Ai Lao is amongst the most remote areas of Yunnan. It is also one of the highest, peaking at 3200 meters - the second highest in Yunnan after Mt. Wu Liang. Most Puerh tea comes from the areas of Xishuangbanna and Lincang. This underdeveloped region has been left alone, uninterrupted by the great Puerh boom that has transformed so much of the region, and often for the worst. The roads are hardly more than climbing, dirt paths, the people and forest untouched til now. The altitude and rocky soil make the trees here unique amongst Puerh - lacking some of the vibrancy of the lower jungles, but gaining an affinity with the minerals of the mountain, as well as the sun and moon.

This tea comes from a village about 2500 meters up. The trees are all wild and semi-wild and age from 200-300 years old. What makes this tea one of the most unique Puerh teas we have ever encountered is that first the village is a co-op, working together to protect and preserve the tea. This situation prevents the greed and environmental destruction that has plagued much of the Puerh industry in the last 10 years. And secondly, these villagers have developed a slightly unique processing methodology that they say is in response to the tea. Adapting processing over time in response to particular varieties of tea is common throughout China, but very, very rare in Yunnan. Puerh tea has always been much more about the trees and much less about the skill of processing the tea, which is one of the reasons it was often dismissed as a lesser-quality tea before its sudden explosion into popularity in the early 2000's. Therefore, much of the differences in Puerhs lies in the trees. And since farmers do not adapt their processing to suit the season and weather as much as other regions, you can sometimes find small faults in a particular region's tea from year to year (which are usually mitigated by aging the tea). It is incredible indeed to find a Puerh tea processed in a slightly unique way, especially consciously in an effort to improve the tea.
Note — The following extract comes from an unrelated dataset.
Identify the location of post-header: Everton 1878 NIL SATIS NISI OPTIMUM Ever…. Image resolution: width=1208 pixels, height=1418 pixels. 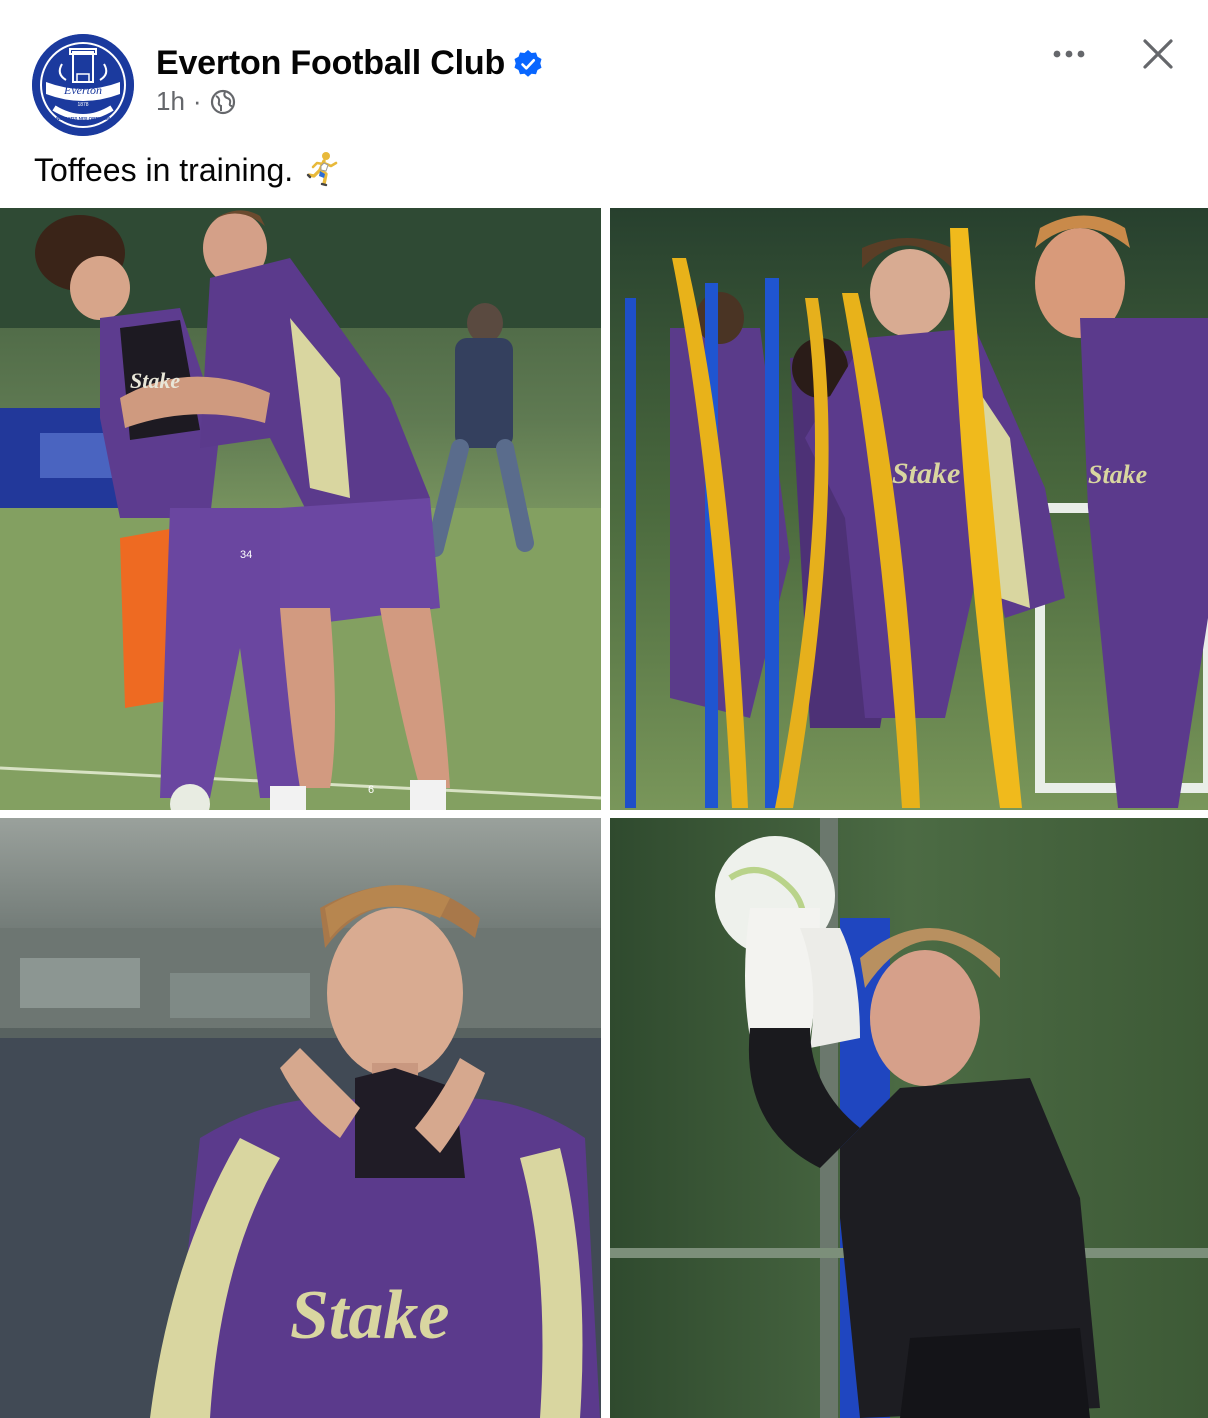
(604, 70).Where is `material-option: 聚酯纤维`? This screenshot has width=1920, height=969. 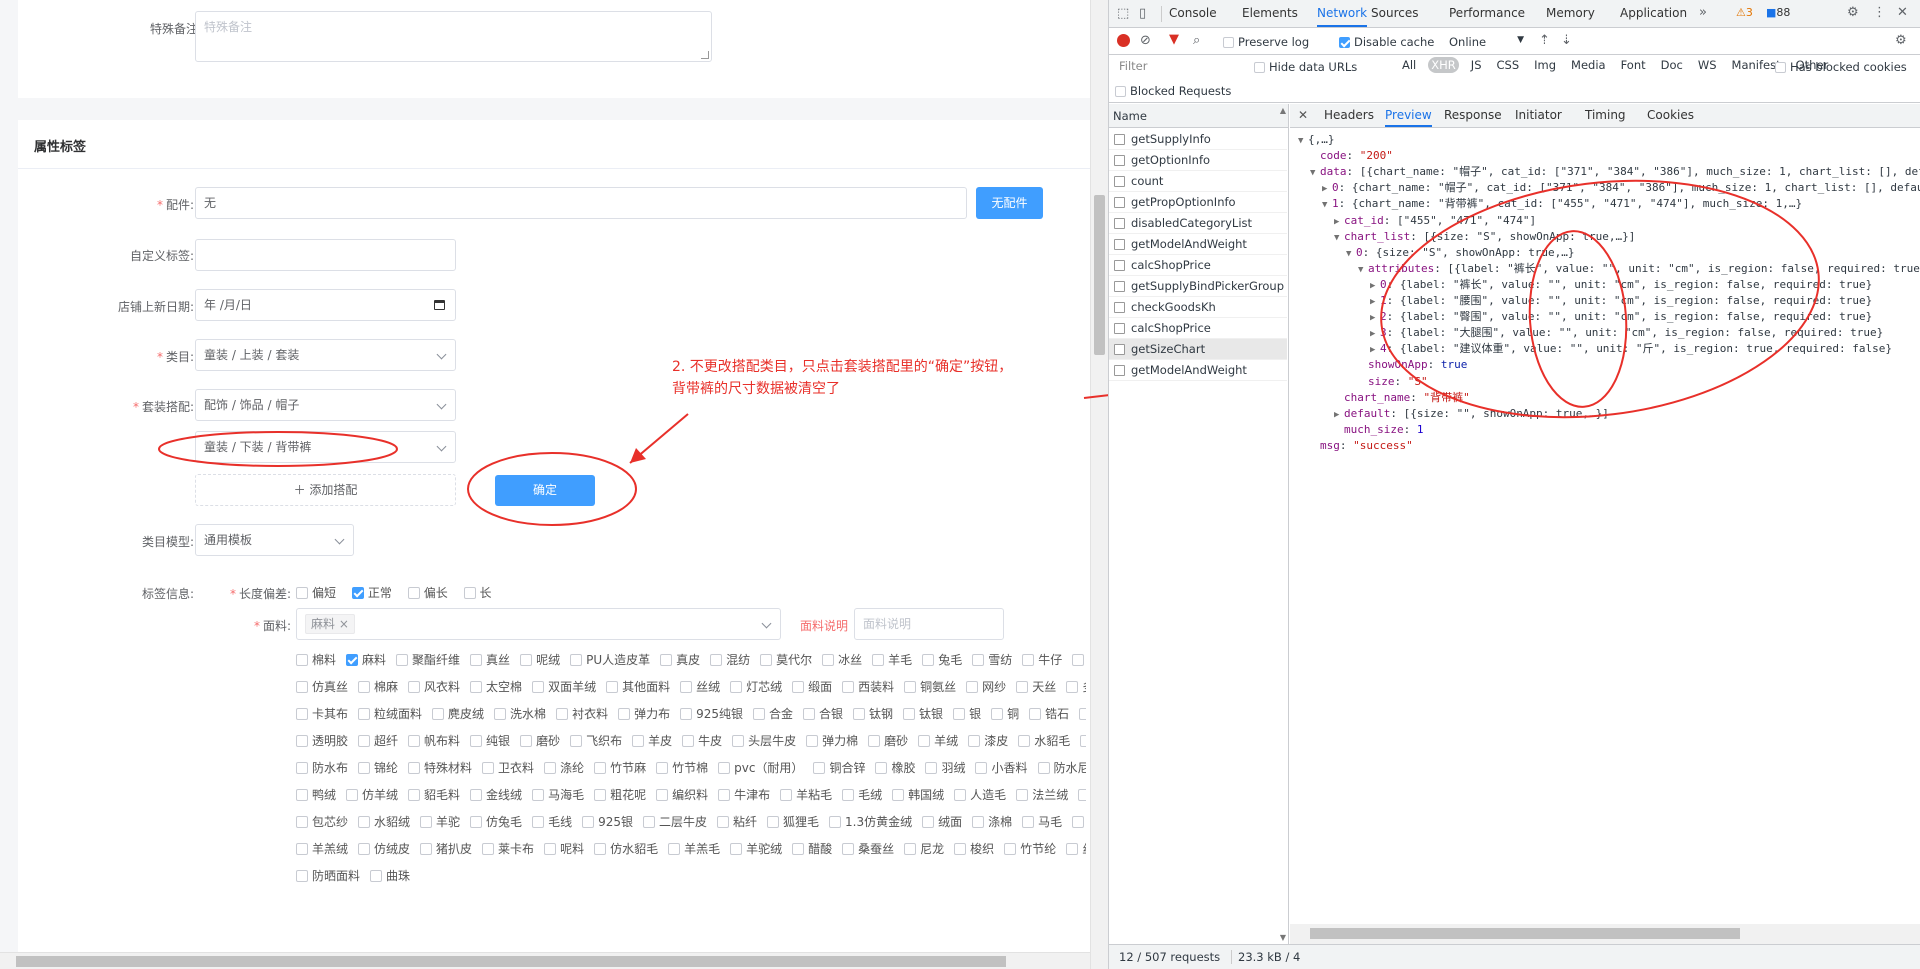 material-option: 聚酯纤维 is located at coordinates (428, 660).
This tea goes through a slight piling immediately after being picked, akin to red tea. Don't confuse this piling for the post-production, wet piling of shou Puerh. Red tea is piled after it's picked to increase oxidation. With red tea this usually continues for twelve to twenty-four hours. With this special Puerh tea, however, the piling of the green leaves was only done for a few hours. The more heavily-oxidized tea was then fried, rolled and sun-dried like normal Puerh. The added oxidation gives the tea a greater depth and sweetness, and the liquor is a deeper golden color. You can still taste the depth and beauty of the old trees, though.

Everyone at our center has a special relationship with this tea, which is why we chose it as our first tea of the month. It is often a tea we take out and serve when we set up our stalls. It warms and lingers, filling you with its living presence. If you are sensitive you can taste the altitude and the special relationship this tea has with the moon, living in areas that aren't as deeply forested as southern Yunnan (nor as barren as other high-mountain teas like those in Taiwan). After 2004, some of us were in despair, watching greed and corruption run rampant throughout Yunnan and cause so many environmental problems. This was one of the teas that restored hope, bringing light: a village working together as a co-op, making decisions as a group and with a spirit of preservation and sustainability.

We hope that as your relationship to this amazing tea begins, you find in it a bit of us, as we find in it a bit of you.

Like people, tea gets a bit ruffled up flying around the world. Better give it some time to get over its jet lag before drinking, a week or two should be fine.